いつかゆっくりと巡り、その滔々と流れる河の様子を体感してみたいと思っていました。
本年1月14日、とうとうその願いが叶う日がやってきました。
中国大陸の西の方に位置する重慶市から、約600キロメートルにわたって揚子江の「三峡」を下る船上ツアーで、三国志ゆかりの「白帝城」や「張飛廟」などを巡りながらの3泊4日の船旅でした。
夜、重慶市内のレストランで郷土料理の温かい火鍋をしっかり食べたあと、船に乗り込みました。設備の整った客船は快適な船の旅を楽しめるのですが、私たちが調査する「三国志」ゆかりの場所には止まらないため、あえて真冬の寒さに耐えることを覚悟の上で、質素な二等客船に乗り込みました。
船室に入ってみると案の定、暖房はなく冷蔵庫の中にいるような底冷えのする寒さでした。おもわず船室に備えられたベッドにオーバーを着たまま入りこみ、マフラーを巻き毛糸の帽子を被ってもまだ寒くてどうしようもありませんでした。しかし、「しまった!」と後悔した時には、すでに船はゆるやかに4日間の旅のスタートをきっていました。

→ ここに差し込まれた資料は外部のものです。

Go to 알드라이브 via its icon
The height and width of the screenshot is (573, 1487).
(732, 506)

しばらくすると重慶の街の灯りが視界から消えて、村々の小さな灯りが見えてきました。そのうちに人工の光りは全くなくなり、満天にひろがる星空と暗い川面、かすかに見える山々のシルエットだけの世界になりました。「ああいま、中国大陸の奥深く、長江の上で眠りにつくんだ」と、何か感慨無量の思いでした。
夜中、船室を出て甲板にたって静かなさざ波の音を聞きながら川面をみつめると、そこには得体のしれない怪物が住んでいて河底に引きずり込まれるような恐怖を覚えました。 翌朝、太陽の光りが差し込んでくると周囲の岸壁はたとえようもないほどの壮大さを表し、幾重にも変化する自然の織りなす姿にいつのまにか釘づけになり魅せられていました。

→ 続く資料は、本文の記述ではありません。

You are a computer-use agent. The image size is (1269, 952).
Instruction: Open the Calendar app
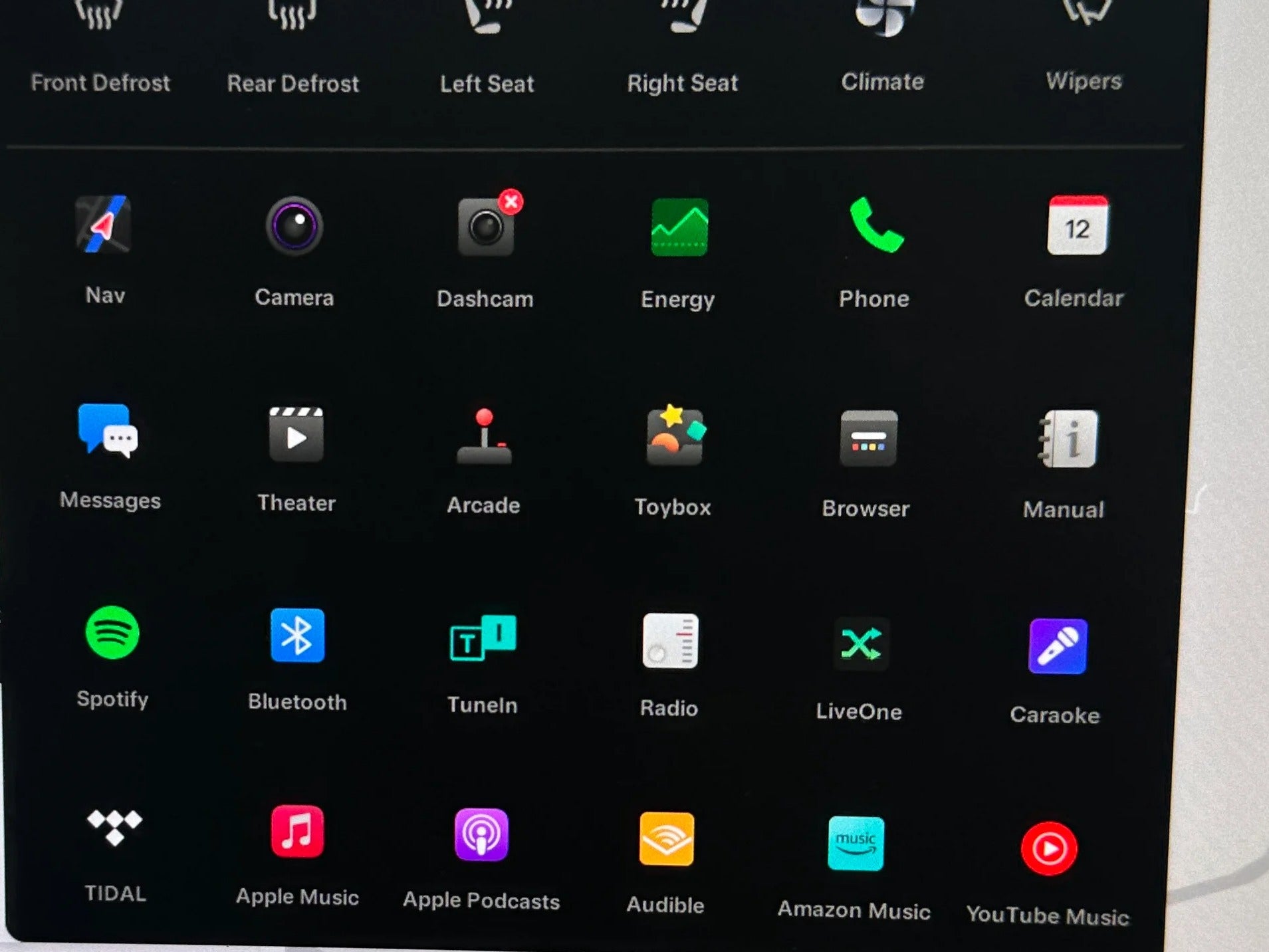tap(1076, 226)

長江はチベット高原を源とする全長6300キロメートルにおよぶ中国最長の大河ですが、最大の難所が「三峡」と呼ばれています。この峡谷はこれまでに見たことのないほどに雄大で険しく厳しい冬の美しさに満ちていました。ゆっくりとカーブを描きながら進む川岸の風景と両側にそそり立つ山々の風景は、大自然が織りなす雄大な景観の美しさに満ち、三国光芒の歴史のドラマがあり大いなる詩がありました。

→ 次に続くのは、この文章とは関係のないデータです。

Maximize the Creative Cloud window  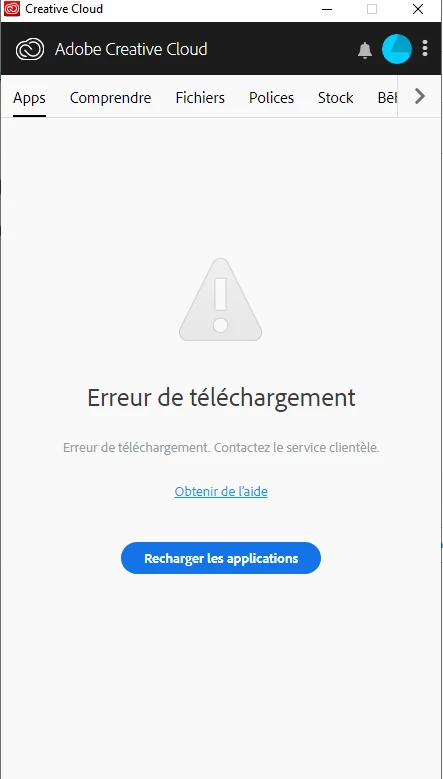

乗船した夜は寒さに体が慣れず、ほとんど一睡もできないまま朝をむかえてしまいましたが、翌朝7時には予定通り船は豊都の「鬼城」に到着しました。古寺を巡ったあと船に戻りやっと朝食をとったのですが、中華料理の米や大豆などの素材をそのまま生かした素朴な料理には、しみじみと大陸の味がしてくるのでした。 再び、船はゆるやかに下流へとむかいました。太陽の光線がまぶしいほどに輝いてきました。船室から外に出て川岸からそそり立つ雄大な山々や、行く手にひろがる雄大な風景をビデオや写真におさめました。
船内の生活は、あまりにも時がゆったりと流れていくため、次第に日常の生活感覚がなくなっていくようでした。10時間あまり経ち、再び二日目の夜を迎える頃、周囲の山々が次第に険しくなってきていることが分かりました。
午後9時30分に雲陽の「張飛廟」に到着。ここは張飛の魂を鎮めるお墓で、多くの張飛のファンが訪れるところです。
張飛は、221年に義兄弟の関羽の弔い合戦のために呉にむけて出発する前夜、部下に恨まれて寝首をかかれてしまいます。
張飛廟に伝えられる伝承では、張飛を暗殺した部下の張達らは、船で長江を下り呉の孫権のもとへ首を持参しようとしたのですが、運ばれていく途中、張飛の首が何かのひょうしで長江に落ちたと伝えています。死しても劉備を慕う張飛の首はそのまま逆流して蜀の国へ向かって流れていったそうです。雲陽まで流れていったところ、土地に住む年老いた漁師によって拾われ、その後丁重に「張飛廟」に葬られたというのです。
「張飛廟」を見学して船に戻ったのは、すでに午前0時に差しかかっていました。今夜も眠れぬまま夜空を眺めながら過ごすことになるのでしょうか。
いよいよ明日の朝には「白帝城」を仰ぎ見ることができるでしょう。